## INSTRUCTIONS TO FOLLOW
Begin at the line containing "Select the scissors cut tool" in the data below and go on through the line containing "Click the F output in row 0 0 0", repeating each line exactly; include both ends and no other line.

Dataset entries:
_____
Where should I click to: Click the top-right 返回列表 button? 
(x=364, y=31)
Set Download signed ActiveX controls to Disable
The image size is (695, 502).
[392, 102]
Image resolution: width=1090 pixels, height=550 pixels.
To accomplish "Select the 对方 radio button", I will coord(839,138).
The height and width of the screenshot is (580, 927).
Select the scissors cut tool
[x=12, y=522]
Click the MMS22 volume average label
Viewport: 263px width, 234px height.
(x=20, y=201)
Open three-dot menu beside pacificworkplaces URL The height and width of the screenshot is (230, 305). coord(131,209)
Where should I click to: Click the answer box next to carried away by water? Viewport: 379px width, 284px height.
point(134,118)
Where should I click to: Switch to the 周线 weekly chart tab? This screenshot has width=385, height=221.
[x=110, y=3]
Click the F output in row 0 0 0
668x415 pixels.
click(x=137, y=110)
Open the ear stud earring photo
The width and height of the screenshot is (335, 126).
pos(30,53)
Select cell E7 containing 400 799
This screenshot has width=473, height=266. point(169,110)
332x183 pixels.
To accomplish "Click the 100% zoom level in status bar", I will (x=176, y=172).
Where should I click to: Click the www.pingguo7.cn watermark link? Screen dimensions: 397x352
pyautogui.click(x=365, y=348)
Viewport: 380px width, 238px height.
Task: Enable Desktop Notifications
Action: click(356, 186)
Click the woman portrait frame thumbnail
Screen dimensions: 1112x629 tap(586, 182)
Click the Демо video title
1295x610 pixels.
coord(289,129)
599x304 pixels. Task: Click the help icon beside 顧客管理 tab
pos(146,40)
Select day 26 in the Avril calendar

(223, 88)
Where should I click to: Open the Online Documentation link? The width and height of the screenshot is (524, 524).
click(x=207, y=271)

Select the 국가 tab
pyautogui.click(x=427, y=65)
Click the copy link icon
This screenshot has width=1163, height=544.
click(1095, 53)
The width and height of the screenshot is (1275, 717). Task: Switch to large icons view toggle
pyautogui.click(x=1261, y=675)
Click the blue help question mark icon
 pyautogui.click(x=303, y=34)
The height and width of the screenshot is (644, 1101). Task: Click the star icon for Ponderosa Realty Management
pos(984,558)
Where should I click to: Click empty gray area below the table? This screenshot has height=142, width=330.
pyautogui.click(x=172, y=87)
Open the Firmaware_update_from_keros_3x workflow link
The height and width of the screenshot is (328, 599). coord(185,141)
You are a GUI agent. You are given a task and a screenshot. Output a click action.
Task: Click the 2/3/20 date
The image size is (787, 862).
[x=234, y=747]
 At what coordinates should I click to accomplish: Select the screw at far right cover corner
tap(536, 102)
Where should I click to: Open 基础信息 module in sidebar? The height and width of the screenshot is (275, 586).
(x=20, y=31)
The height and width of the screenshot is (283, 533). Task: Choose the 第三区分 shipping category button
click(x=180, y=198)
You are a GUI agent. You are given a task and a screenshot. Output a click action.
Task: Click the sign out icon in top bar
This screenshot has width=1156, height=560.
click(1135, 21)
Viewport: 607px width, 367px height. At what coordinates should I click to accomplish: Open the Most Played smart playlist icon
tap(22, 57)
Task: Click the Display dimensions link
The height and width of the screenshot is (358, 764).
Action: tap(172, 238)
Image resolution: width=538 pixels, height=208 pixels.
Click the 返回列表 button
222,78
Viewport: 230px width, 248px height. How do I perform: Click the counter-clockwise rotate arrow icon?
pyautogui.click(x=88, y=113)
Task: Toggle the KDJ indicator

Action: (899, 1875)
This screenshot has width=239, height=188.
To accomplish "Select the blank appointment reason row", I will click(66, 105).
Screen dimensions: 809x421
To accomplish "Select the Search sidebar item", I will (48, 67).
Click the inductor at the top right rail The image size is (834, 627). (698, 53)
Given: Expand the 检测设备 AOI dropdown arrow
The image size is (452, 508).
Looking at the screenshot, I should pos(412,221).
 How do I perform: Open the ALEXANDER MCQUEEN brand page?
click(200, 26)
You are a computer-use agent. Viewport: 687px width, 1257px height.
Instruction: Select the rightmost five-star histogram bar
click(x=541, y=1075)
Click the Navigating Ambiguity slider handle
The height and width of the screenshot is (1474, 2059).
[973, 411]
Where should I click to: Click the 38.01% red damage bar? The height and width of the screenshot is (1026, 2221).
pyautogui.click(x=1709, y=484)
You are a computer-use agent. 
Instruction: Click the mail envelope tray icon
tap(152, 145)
_____
## ANSWER SPACE
Select the scissors cut tool
[x=12, y=522]
Click the MMS22 volume average label
Viewport: 263px width, 234px height.
(x=20, y=201)
Open three-dot menu beside pacificworkplaces URL The height and width of the screenshot is (230, 305). coord(131,209)
Where should I click to: Click the answer box next to carried away by water? Viewport: 379px width, 284px height.
point(134,118)
Where should I click to: Switch to the 周线 weekly chart tab? This screenshot has width=385, height=221.
[x=110, y=3]
Click the F output in row 0 0 0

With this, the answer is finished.